▸ **Description of the task**:
What you should output is the data below, unchanged in every character.

▸ **Material supplied**:
━━━━
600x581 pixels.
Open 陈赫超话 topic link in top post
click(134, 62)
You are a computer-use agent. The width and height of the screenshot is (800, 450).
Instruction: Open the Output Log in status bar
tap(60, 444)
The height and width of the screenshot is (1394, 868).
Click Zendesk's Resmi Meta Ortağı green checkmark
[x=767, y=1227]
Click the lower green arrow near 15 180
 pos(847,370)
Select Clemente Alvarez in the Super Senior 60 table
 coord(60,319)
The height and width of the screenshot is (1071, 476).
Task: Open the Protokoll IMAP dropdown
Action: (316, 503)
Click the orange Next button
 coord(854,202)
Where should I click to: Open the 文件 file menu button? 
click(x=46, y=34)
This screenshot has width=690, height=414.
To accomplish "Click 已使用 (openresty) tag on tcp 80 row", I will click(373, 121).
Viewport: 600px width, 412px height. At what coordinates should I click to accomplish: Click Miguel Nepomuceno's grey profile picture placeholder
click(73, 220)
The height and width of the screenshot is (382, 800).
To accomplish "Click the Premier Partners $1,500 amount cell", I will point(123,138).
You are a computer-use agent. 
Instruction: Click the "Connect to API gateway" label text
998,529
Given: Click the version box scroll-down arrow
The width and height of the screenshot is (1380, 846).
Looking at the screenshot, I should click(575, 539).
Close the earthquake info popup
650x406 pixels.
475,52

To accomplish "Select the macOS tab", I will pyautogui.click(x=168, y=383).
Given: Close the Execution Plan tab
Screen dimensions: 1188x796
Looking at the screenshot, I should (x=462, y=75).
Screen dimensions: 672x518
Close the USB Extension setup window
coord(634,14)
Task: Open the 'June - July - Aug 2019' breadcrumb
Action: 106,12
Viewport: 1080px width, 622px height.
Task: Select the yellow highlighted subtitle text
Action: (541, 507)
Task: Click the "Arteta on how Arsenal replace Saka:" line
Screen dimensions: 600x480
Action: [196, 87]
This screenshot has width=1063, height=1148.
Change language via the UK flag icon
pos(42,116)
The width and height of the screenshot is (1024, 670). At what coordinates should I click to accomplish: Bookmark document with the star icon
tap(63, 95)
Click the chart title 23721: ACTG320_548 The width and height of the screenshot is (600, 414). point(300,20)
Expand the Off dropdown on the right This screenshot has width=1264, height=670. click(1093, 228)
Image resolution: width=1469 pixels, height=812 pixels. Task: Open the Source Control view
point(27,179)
━━━━
▸ **Exercise result**:
600x581 pixels.
Open 陈赫超话 topic link in top post
click(134, 62)
You are a computer-use agent. The width and height of the screenshot is (800, 450).
Instruction: Open the Output Log in status bar
tap(60, 444)
The height and width of the screenshot is (1394, 868).
Click Zendesk's Resmi Meta Ortağı green checkmark
[x=767, y=1227]
Click the lower green arrow near 15 180
 pos(847,370)
Select Clemente Alvarez in the Super Senior 60 table
 coord(60,319)
The height and width of the screenshot is (1071, 476).
Task: Open the Protokoll IMAP dropdown
Action: (316, 503)
Click the orange Next button
 coord(854,202)
Where should I click to: Open the 文件 file menu button? 
click(x=46, y=34)
This screenshot has width=690, height=414.
To accomplish "Click 已使用 (openresty) tag on tcp 80 row", I will click(373, 121).
Viewport: 600px width, 412px height. At what coordinates should I click to accomplish: Click Miguel Nepomuceno's grey profile picture placeholder
click(73, 220)
The height and width of the screenshot is (382, 800).
To accomplish "Click the Premier Partners $1,500 amount cell", I will point(123,138).
You are a computer-use agent. 
Instruction: Click the "Connect to API gateway" label text
998,529
Given: Click the version box scroll-down arrow
The width and height of the screenshot is (1380, 846).
Looking at the screenshot, I should click(575, 539).
Close the earthquake info popup
650x406 pixels.
475,52

To accomplish "Select the macOS tab", I will pyautogui.click(x=168, y=383).
Given: Close the Execution Plan tab
Screen dimensions: 1188x796
Looking at the screenshot, I should (x=462, y=75).
Screen dimensions: 672x518
Close the USB Extension setup window
coord(634,14)
Task: Open the 'June - July - Aug 2019' breadcrumb
Action: 106,12
Viewport: 1080px width, 622px height.
Task: Select the yellow highlighted subtitle text
Action: (541, 507)
Task: Click the "Arteta on how Arsenal replace Saka:" line
Screen dimensions: 600x480
Action: [196, 87]
This screenshot has width=1063, height=1148.
Change language via the UK flag icon
pos(42,116)
The width and height of the screenshot is (1024, 670). At what coordinates should I click to accomplish: Bookmark document with the star icon
tap(63, 95)
Click the chart title 23721: ACTG320_548 The width and height of the screenshot is (600, 414). point(300,20)
Expand the Off dropdown on the right This screenshot has width=1264, height=670. click(1093, 228)
Image resolution: width=1469 pixels, height=812 pixels. Task: Open the Source Control view
point(27,179)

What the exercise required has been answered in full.